Un droit effectif depuis le 1er juillet
Le dispositif de congé supplémentaire de naissance, applicable depuis le 1er juillet, permet à chacun des parents de suspendre son activité professionnelle jusqu'à deux mois en complément des congés maternité et paternité existants. L'État prévoit une indemnisation progressive : 70% du salaire net durant le premier mois, puis 60% le second, avec un plafond mensuel fixé à 4 005 euros par la Sécurité sociale.
Réactions contrastées : soulagement personnel, tension pour les employeurs
Pour des salariés, ce nouveau droit est perçu comme une avancée significative du point de vue de la vie familiale. Comme l'exprime un jeune père travaillant dans une PME bordelaise :
« Je suis content, j'ai hâte de profiter de mon enfant et de ma compagne ».
Mais côté employeurs, l'impact opérationnel est source d'inquiétude, en particulier dans les structures de petite taille où les compétences sont rares et difficilement remplaçables. Les dirigeants craignent que des absences pouvant aller jusqu'à deux mois perturbent la charge de travail, les plannings et la réalisation des projets en cours.
Des difficultés pratiques soulignées par les PME et l'intérim
Les témoignages recueillis mettent en lumière plusieurs points de tension :
- Remplacement : recruter en CDD pour un mois ou deux s'avère souvent inadapté, tant pour des postes très qualifiés que pour des fonctions techniques ;
- Recours à l'intérim : la solution intérimaire peut être coûteuse et ne garantit pas immédiatement le niveau d'expertise requis ;
- Organisation : l'anticipation des absences et la redistribution des tâches exigent davantage de gestion RH dans les petites équipes.
Un chef d'entreprise interrogé note que « c'est vrai qu'une absence de deux mois, ça se ressent immédiatement dans une PME en croissance », soulignant la difficulté concrète à remplacer des profils pointus sur une période courte.
Conséquences pour le marché du travail et pour les pratiques RH
À court terme, les entreprises vont devoir adapter leurs pratiques : planification plus fine des remplacements, montée en compétences internes, recours anticipé à des contrats flexibles ou à des formations croisées.
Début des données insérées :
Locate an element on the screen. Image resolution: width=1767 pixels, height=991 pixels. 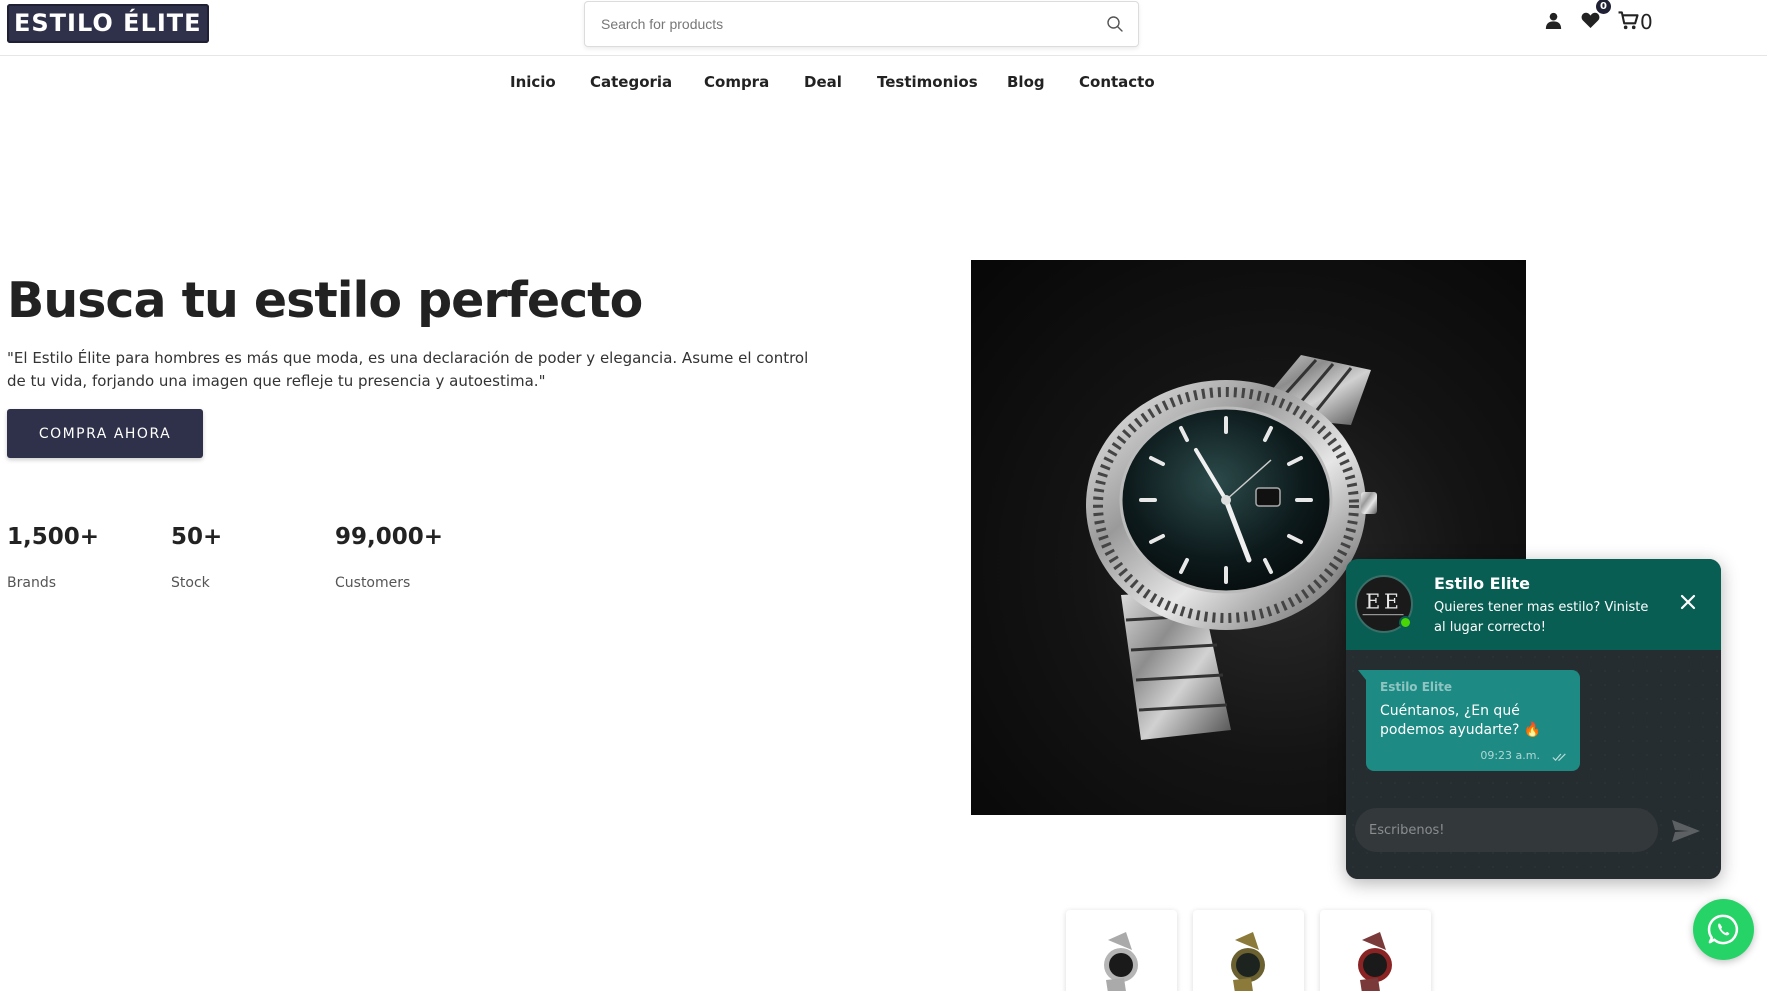
stat-brands: 1,500+ Brands is located at coordinates (53, 558).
Sur le plan macroéconomique, des tensions temporaires sur le marché de l'emploi pourraient apparaître dans certains secteurs déjà sous pression — technologies, ingénierie, santé — où les compétences sont rares.
Ce que cela signifie pour les salariés et les clients
Pour les salariés, ce congé renforce la possibilité d'accompagner les premiers mois de vie de l'enfant sans rupture de revenus immédiate. Pour les clients, en particulier dans les petites entreprises, il faudra parfois accepter des délais ou des ajustements : la continuité de service dépendra de la capacité des employeurs à anticiper et à réorganiser l'activité.
| Durée | Indemnisation | Plafond mensuel |
|---|---|---|
| 1er mois | 70% du salaire net | 4 005 € |
| 2e mois | 60% du salaire net |
Si le cadre légal est désormais fixé, la mise en œuvre concrète exigera des efforts d'adaptation de la part des entreprises et des acteurs de l'emploi. Les petites structures, déjà fragiles face aux fluctuations de personnel, sont invitées à anticiper ces départs afin de préserver à la fois leurs salariés et la continuité de leurs activités.